As for what ‘it’ is – maybe a repository of objects published in a sector-wide digital object model or schema? There was some discussion of whether objects could be published in microformats, but I think they’re too big for that. Otoh, if we have a repository where each object has a permanent URI, we could put selected data into microformats that can refer back to the URI.

We can better predict how user-generated content might relate to our existing infrastructure so we should try to cater to known models and requirements.

The semantic web can cause problems for museums funded according to the number of visitors through their door or to their website. We need to redefine the measures of success to incorporate content that’s used outside the infrastructure of the originating museum; or we can refer users onto commercial services such as picture libraries. In terms of development, we can aim to created re-usable and sustainable infrastructures in any new applications developed so they can be used to deliver content both to the target audience/application and beyond.

Other random thoughts
I’ve also realised that maybe we need to take a step back and ask “do we actually know who our users are?” before we can assess the effectiveness of online collections. There generally accepted groupings of users we talk about, but do they reflect reality? It may well be that we’re on the right track but it would be good to confirm this. Interestingly, since I started writing this post, I’ve noticed that my old workmates Jonny Brownbill and Darren Peacock are presenting a session titled Audiences, Visitors and Users: Reconceptualising users of museum online content and services at MW2007 so hopefully research in this area is moving forward.

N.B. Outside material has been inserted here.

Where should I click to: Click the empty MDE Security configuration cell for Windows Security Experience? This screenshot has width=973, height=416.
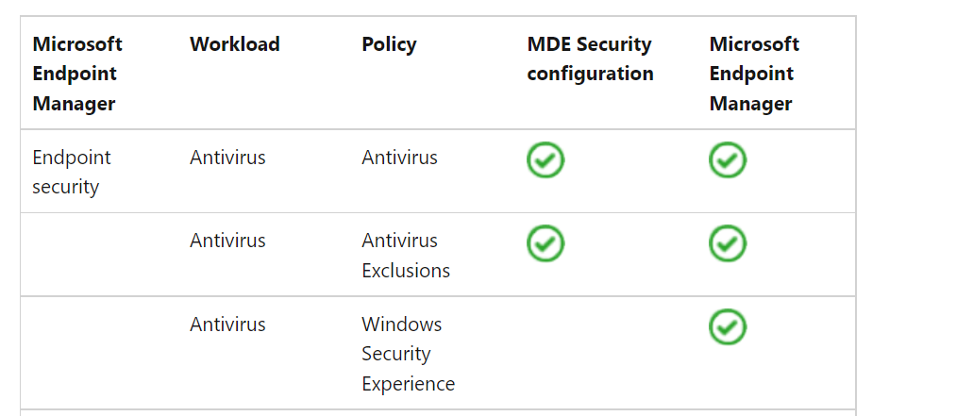(x=604, y=354)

I can relate this to the discussions on Thursday but actually it came out of a conversation I had with my workmate Jeremy beforehand: does Australia’s history with models of distance education like the “School of the Air” mean that Australian museums have a different understanding of how to present collections online? Australian museums have had extensive collections online for years, possibly a lot earlier than museums in Europe or North America.

Update: the workshop report is now online.

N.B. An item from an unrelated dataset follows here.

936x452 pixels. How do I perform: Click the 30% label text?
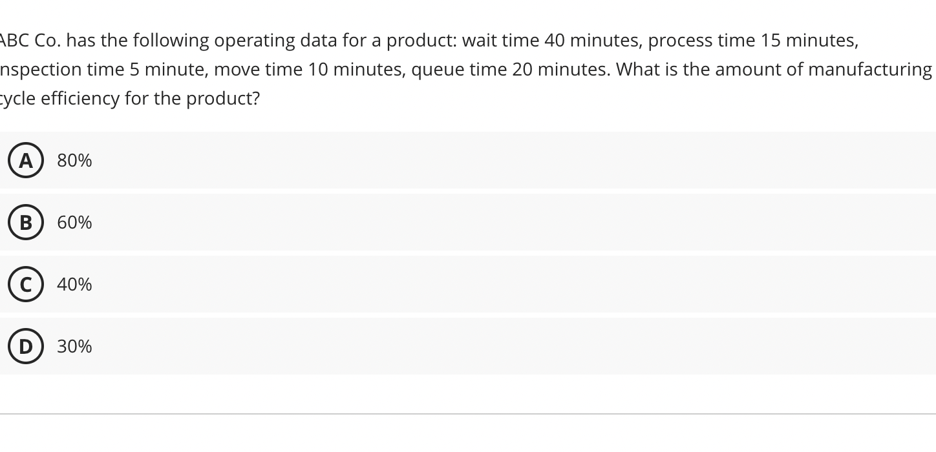(74, 346)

“Shoppers are likely to abandon a website if it takes longer than four seconds to load, a survey suggests.

It found 75% of the 1,058 people asked would not return to websites that took longer than four seconds to load.” Akamai study as reported on the BBC.

It’s a study of online shopping habits, but I wonder if the same holds for cultural sector sites. I guess that says something either about my knowledge of existing audience evaluation or the paucity of existing information.

The article doesn’t report whether the study analysed the results by gender, but this article, Key Website Research Highlights Gender Bias, suggests that gender makes a big difference to the user experience:

“Despite the parity of target audience, the results found that 94% of the sites displayed a masculine orientation with just 2% displaying a typically female bias.”

Interesting use of location-aware devices at the Tower of London.

“The new game employs HP’s iPAQ handheld devices and location sensors to trigger the appropriate digital file, which includes voices, images, music and clues.

HP said that developing the new game has helped it to explore opportunities for new products and services that will emerge around the delivery of location and other context-based experiences.”

Via the BCS.

I’ve always wanted to do something like a ‘museum outside the walls’ where hand-held devices or mobile phones deliver content based on your location. They could be used in walking tours, or signs could let people know that content is available. London has so many layers of history, and the Museum has so much content about London’s histories.